Tectonic control of thermal springs, gas vents and travertine deposition in Bagni di San Filippo and Campiglia d’Orcia area (Monte Amiata Volcano-Geothermal area, Italy)

Andrea Brogi^1,2, Lianchao Luo³, Lorenzo Fabbrini⁴, Giuseppe Pagano⁵, Paola Tuccimei⁶, Michele Soligo⁶ & Enrico Capezzuoli^3
1University of Bari Aldo Moro, Department of Earth and Geoenvironmental Sciences, Bari, Italy.
²CNR, Institute of Geosciences and Earth Resources, Pisa, Italy.
³University of Florence, Department of Earth Sciences, Florence, Italy.
⁴University of Siena, Department of Physics, Earth and and Environmental Sciences, Siena, Italy.
⁵S.Te.G.A. Viterbo, Italy.
⁶University of Roma Tre, Department of Sciences, Rome, Italy.
Corresponding author e-mail: andrea.brogi@uniba.it

Travertine depositional systems are the surficial evidence of an active geothermal system developing in the upper crust. They are often associated with further geothermal manifestations, such as gas vents (mainly CO₂) and thermal springs from which the travertine develops. The distribution of the geothermal manifestations and the growth of the travertine deposits are strictly controlled by active, potentially seismogenic structures.
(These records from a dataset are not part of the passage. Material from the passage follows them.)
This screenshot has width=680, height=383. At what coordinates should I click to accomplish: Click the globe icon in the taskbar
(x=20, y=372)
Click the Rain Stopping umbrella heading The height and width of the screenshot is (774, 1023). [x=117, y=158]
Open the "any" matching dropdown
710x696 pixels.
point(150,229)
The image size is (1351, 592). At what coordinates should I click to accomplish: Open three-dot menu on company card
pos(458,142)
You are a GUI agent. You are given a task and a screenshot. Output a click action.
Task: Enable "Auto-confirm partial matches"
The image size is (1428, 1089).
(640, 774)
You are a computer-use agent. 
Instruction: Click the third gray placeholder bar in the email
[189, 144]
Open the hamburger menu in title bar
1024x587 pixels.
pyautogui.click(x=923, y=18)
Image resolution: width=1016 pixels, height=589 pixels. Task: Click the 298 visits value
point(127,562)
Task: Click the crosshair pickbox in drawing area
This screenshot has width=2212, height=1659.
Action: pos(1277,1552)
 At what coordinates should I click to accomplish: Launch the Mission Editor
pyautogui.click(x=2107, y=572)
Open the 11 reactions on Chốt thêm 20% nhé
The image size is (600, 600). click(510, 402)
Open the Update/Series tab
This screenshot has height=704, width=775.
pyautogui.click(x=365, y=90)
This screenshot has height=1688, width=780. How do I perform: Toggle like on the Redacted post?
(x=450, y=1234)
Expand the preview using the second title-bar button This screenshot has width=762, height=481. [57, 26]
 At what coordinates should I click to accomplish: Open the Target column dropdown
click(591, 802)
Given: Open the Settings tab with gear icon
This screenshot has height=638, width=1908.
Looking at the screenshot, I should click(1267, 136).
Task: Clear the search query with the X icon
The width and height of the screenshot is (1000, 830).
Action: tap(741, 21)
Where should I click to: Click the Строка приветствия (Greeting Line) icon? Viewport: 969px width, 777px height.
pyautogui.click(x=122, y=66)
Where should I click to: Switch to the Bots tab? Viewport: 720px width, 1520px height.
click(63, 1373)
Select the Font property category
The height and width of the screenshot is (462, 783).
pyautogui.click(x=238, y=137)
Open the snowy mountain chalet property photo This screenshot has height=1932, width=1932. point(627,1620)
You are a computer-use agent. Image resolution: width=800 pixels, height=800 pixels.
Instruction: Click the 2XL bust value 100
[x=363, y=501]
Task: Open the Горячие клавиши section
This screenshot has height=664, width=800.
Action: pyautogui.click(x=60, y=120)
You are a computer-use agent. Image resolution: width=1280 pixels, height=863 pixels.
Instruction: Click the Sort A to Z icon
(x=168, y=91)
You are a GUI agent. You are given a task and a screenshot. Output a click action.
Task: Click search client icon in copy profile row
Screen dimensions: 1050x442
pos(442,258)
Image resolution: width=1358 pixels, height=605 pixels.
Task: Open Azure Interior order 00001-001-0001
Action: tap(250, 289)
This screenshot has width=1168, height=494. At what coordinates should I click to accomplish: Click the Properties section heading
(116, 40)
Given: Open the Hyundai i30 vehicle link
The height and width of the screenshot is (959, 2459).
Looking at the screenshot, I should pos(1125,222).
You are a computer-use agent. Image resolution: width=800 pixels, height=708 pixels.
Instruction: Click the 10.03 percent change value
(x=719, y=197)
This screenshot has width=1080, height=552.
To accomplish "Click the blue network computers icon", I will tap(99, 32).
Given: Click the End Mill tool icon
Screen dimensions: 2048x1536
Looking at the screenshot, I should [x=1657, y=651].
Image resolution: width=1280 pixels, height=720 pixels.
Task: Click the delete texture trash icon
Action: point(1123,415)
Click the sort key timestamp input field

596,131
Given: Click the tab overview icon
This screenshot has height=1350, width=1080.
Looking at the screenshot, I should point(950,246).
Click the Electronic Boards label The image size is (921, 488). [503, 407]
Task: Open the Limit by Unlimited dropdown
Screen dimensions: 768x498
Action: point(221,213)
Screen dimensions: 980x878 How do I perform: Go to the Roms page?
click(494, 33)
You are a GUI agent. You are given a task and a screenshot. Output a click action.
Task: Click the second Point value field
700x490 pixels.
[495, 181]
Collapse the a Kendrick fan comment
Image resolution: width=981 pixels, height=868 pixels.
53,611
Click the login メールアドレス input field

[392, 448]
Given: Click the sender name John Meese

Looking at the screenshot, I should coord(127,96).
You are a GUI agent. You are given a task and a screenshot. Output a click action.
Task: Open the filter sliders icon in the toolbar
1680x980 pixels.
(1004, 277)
Thus, the study of the geothermal manifestations including travertine deposits can provide information on the seismotectonic setting of an area, revealing the fault occurrence, orientation, and kinematics. In this paper we present a study focused on the relationships among Late Pleistocene-Holocene travertine deposits, still in deposition, thermal springs, gas vents and the Neogene-Quaternary faults in the Monte Amiata Volcano-Geothermal area. Results from a new detailed field mapping aimed at (i) reconstructing the isolated travertine bodies in an area of about 2 km², in terms of geometry, age (by U/Th radiometric dating) and depositional setting, and (ii) refining the structural dataset on the substratum rocks (formed by Tuscan and Ligurian Units) allowed to define the main faults controlling the geothermal manifestations and related travertine deposition. We highlight fault arrays compatible with a releasing step-over zone which geometry has been partly inherited by previous structures. At the same time, the study on travertine deposits allowed to recognize Late Pleistocene-Holocene fissure ridge-type and mound-type travertine deposits developed along the traces of faults, which still control, locally, gas emission and the location of thermal springs. We also discuss the tectonic setting in the framework of the evolution of the Monte Amiata Volcano- Geothermal area and in the seismotectonic setting.

travertine, neotectonics, geothermal systems, Monte Amiata Volcano-Geothermal area, Northern Apennines.